Yves Rolland grimace en entrant dans sa parcelle. Il y a une dizaine de jours, il y a semé du maïs. Seules quelques petites pousses sortent de terre de temps en temps. "Dès la nuit suivante, les sangliers sont venus, s’agace l’éleveur. "Ils cherchent de la nourriture, donc forcément, dès qu’on sème du blé ou du maïs, ils viennent pour essayer de manger. Ils cherchent dans le sol et déterrent les graines, même quand elles ont commencé à germer et forcément, ça ne pousse pas !"
Pour l’agriculteur, les pertes sont importantes. "Il y a au moins 70% de dommages sur la parcelle". Il attend la visite de l’expert de la Fédération des Chasseurs. Sans la visite de ce dernier, il ne pourra pas être indemnisé.

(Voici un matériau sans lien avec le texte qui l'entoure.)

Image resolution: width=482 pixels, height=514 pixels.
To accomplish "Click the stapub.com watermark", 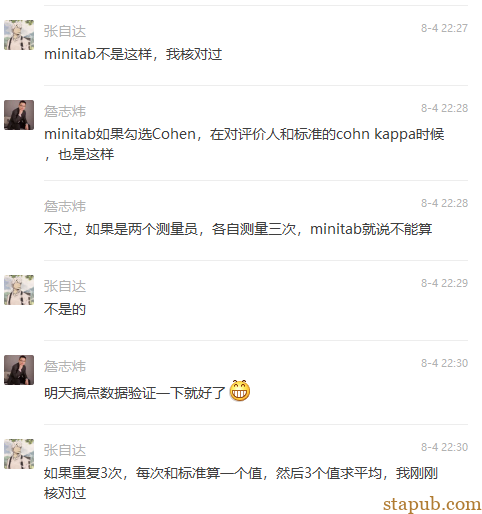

Les dégâts agricoles coûtent chaque année quelque 35 millions d’euros à la Fédération nationale des chasseurs. Le gibier devient nuisible.
Il y aurait aujourd’hui en France entre un et deux millions de sangliers. Leur population a littéralement explosé. Les spécialistes estiment qu’elle a été multipliée par 25 !
L’impact du changement climatique sur les sangliers
Avec le réchauffement climatique, les sangliers atteignent de plus en plus tôt l’âge de se reproduire et font de plus grandes portées. Une laie peut avoir deux portées par an et donner ainsi naissance à une quinzaine de petits marcassins chaque année.
Et comme les automnes sont chauds et les hivers moins rigoureux, les sangliers trouvent davantage de nourriture et périssent moins.
Yves Rolland ne souhaite pas l’éradication des sangliers, mais constate que l’équilibre a été rompu depuis trop longtemps. "Avant, témoigne-t-il, il y avait des clôtures en lisière de forêt. Quand elles étaient entretenues correctement, les sangliers restaient dans les bois. Maintenant ce n’est plus le cas et comme elles se sont abimées, les sangliers sortent et viennent se nourrir dans nos champs ! "
La chasse pour réguler ?
En 2021, 800 000 sangliers ont été abattus par les chasseurs, contre 35 000 dans les années 1970, c’est 20 fois plus.
"Aujourd’hui, le sanglier est chassé presque tous les jours de la semaine, fait remarquer André Douard, le président de la Fédération départementale des chasseurs d’Ille-et-Vilaine. La chasse a commencé dès le 15 avril."
"Mais la chasse, c’est un loisir, pas une obligation, souligne-t-il, on ne peut pas nous demander de chasser de 8h à 12h et de 14 à 17h, tous les jours de la semaine. Mais on y va le plus possible quand il y a des dégâts sur les cultures."
La Fédération peine à dénombrer la faune sauvage. "On ne sait pas dire combien ils sont alors, on ne peut pas décréter, il y en a tant, donc il faut en tuer tant pour contenir la population", explique le chasseur. Mais il reconnait que si le nombre d’animaux est supportable dans 80% du département, dans certains secteurs, la situation est difficile.
Le président de la Fédération ne croit pas aux clôtures autour des massifs forestiers. "Il en faudrait des kilomètres, c’est impossible et c’est illégal, les animaux doivent pouvoir circuler", précise-t-il.
Reste l’agrainage, le fait de nourrir les sangliers dans certains endroits. "Les sangliers quittent les bois s’ils ne trouvent pas assez de fruits forestiers. Si on leur met à manger au cœur de la forêt, ils auront moins de raisons d’aller grignoter les semences des agriculteurs", espère André Douard.
Un accord national a été signé entre la Fédération nationale des chasseurs et les syndicats agricoles. Il entend faire baisser la facture des dégâts causés par les sangliers de 20 à 30%.